Pistas sob o gelo: O que uma “praia antiga” na Antártida nos diz sobre o amanhã.
Cientistas do projeto SWAIS2C (Sensibilidade da Camada de Gelo da Antártida Ocidental ao Aquecimento de 2°C) acabam de alcançar um feito histórico. Eles perfuraram mais de 500 metros de gelo para extrair o núcleo de sedimento mais profundo já recuperado da região: um “tubo” de rocha e lama com 228 metros de comprimento.
Este material funciona como uma cápsula do tempo, contendo registros climáticos dos últimos 23 milhões de anos.
Uma “praia” onde hoje só existe gelo
A grande surpresa da análise preliminar foi a descoberta de fósseis de organismos marinhos que precisam de luz solar para viver e fragmentos de conchas em camadas arenosas.
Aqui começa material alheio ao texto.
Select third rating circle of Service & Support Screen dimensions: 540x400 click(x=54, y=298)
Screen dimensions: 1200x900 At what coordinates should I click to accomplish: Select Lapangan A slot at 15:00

Isso sugere que a região, hoje coberta por uma camada colossal de gelo, já foi uma oceano aberto — quase como uma praia.

Crédito: Foto: Ana Tovey / SWAIS2C / Divulgação.
Para os geólogos, isso é um sinal de alerta: se a Plataforma de Gelo Ross já derreteu completamente no passado em períodos mais quentes, o mesmo pode acontecer nos próximos séculos.
A urgência do Acordo de Paris
O estudo foca em entender como o planeta se comporta quando a temperatura ultrapassa 2°C acima dos níveis pré-industriais. Se a camada de gelo da Antártida Ocidental derreter totalmente, o nível global do mar pode subir entre 4 a 5 metros, redesenhando o mapa das cidades costeiras em todo o mundo.
“Estamos tentando restringir o que vai acontecer com quase toda a Terra no próximo século”, afirma Huw Horgan, glaciologista e um dos chefes da expedição.
Próximos passos
A amostra recordista já chegou à Nova Zelândia para análises laboratoriais profundas. Os cientistas esperam que esses dados ajudem a prever com exatidão o “ponto de não retorno” do derretimento das calotas polares, ajudando governos e a sociedade a se prepararem para os impactos das mudanças climáticas.